Postby mattaudio » June 15th, 2015, 1:41 pm

"Wealthy suburbanites" is an illusion, for the most part. People are leveraged to their eyeballs to have a $400k home with two expensive cars in the garage. Those are the places that literally have no future, if interest rates creep up towards double digits. Heck, even 6-7% mortgage rates would erode a large share of that purchasing (borrowing) power.

Sure, it may look great at first for the people who can hold out and cash flow their low interest rate mortgage payments. Especially if their current cost of capital is less than future inflation. But what happens to the value of their asset? That's the crazy thing about valuation as it relates to speculation - as things look fine and values creep up, there's a steady appreciation in value. But, if suddenly the cost of money goes up and pushes people's housing budgets down, it's the higher segments of the mainstream housing market ($400-$800k) that will crumble. When the majority of buyers of a $400k home today have a $300k budget in a year or five due to interest rates, those homes suddenly become $300k homes (or worse, if things spiral downward). It will get ugly, fast.
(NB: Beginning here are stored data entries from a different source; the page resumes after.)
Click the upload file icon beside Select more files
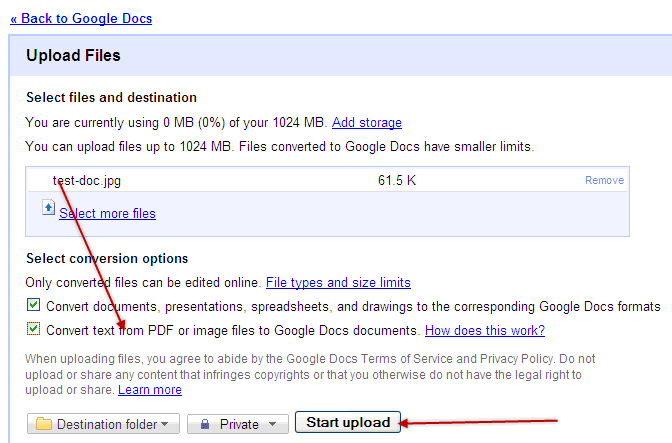 (x=48, y=208)
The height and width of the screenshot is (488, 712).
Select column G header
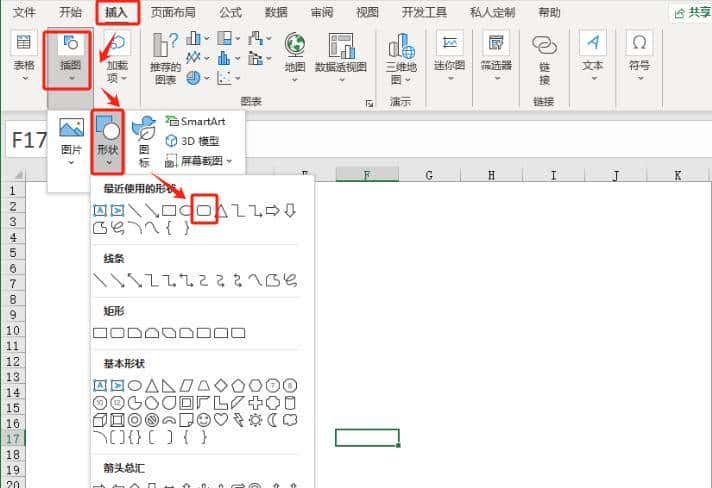pyautogui.click(x=429, y=176)
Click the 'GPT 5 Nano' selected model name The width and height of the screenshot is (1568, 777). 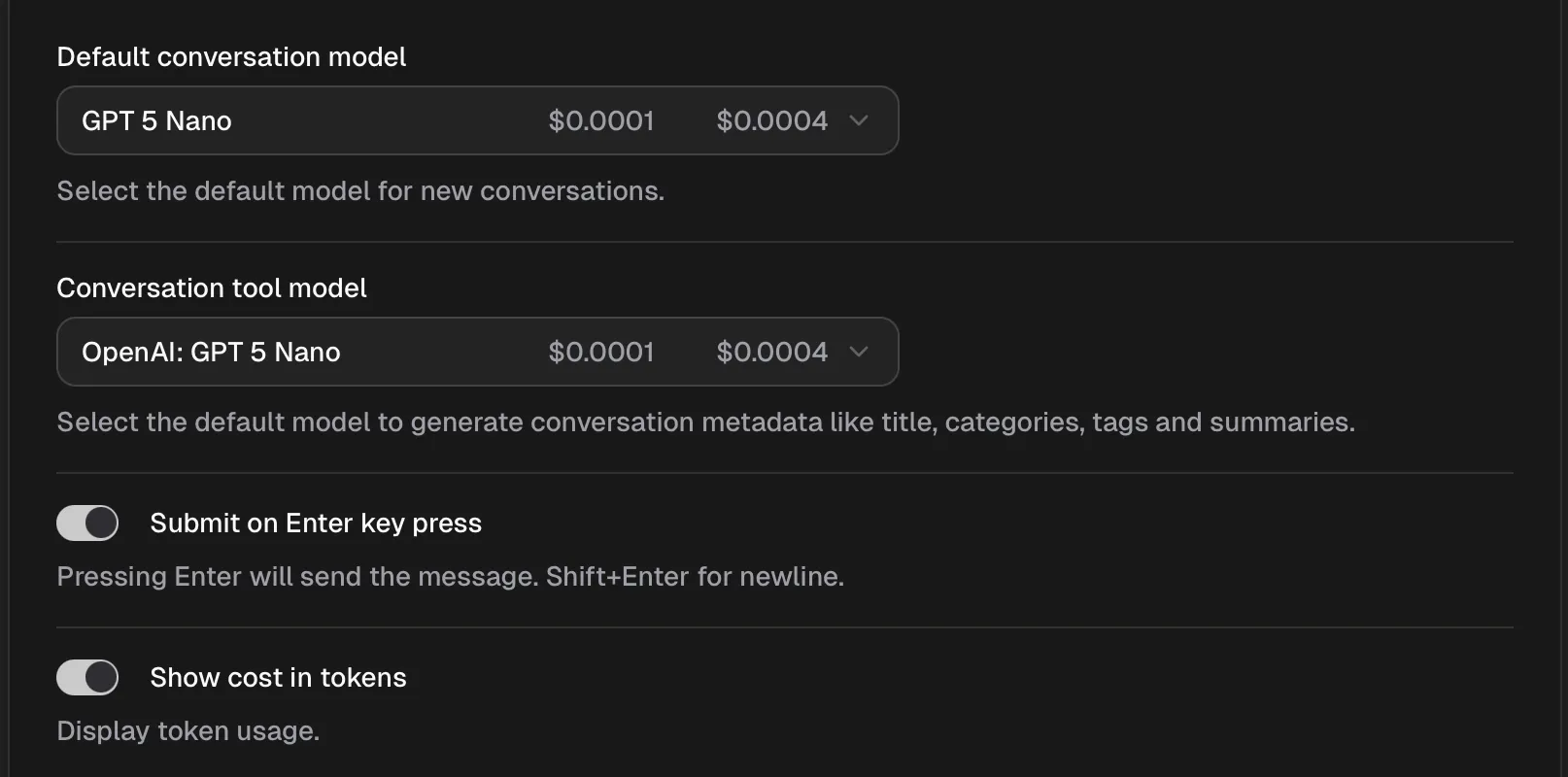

Regarding your second point... it's too late to steer the Titanic out of the way. All we can do at this point is to try and slow the ship down a little to minimize how fast the water comes in. We can't avoid the sinking at this point. We need to have an honest triage process, and realize that there are plenty of areas that may well have no future. And instead of propping those areas up to protect people, we need to be honest with people about that reality and do whatever we can to soften the transition.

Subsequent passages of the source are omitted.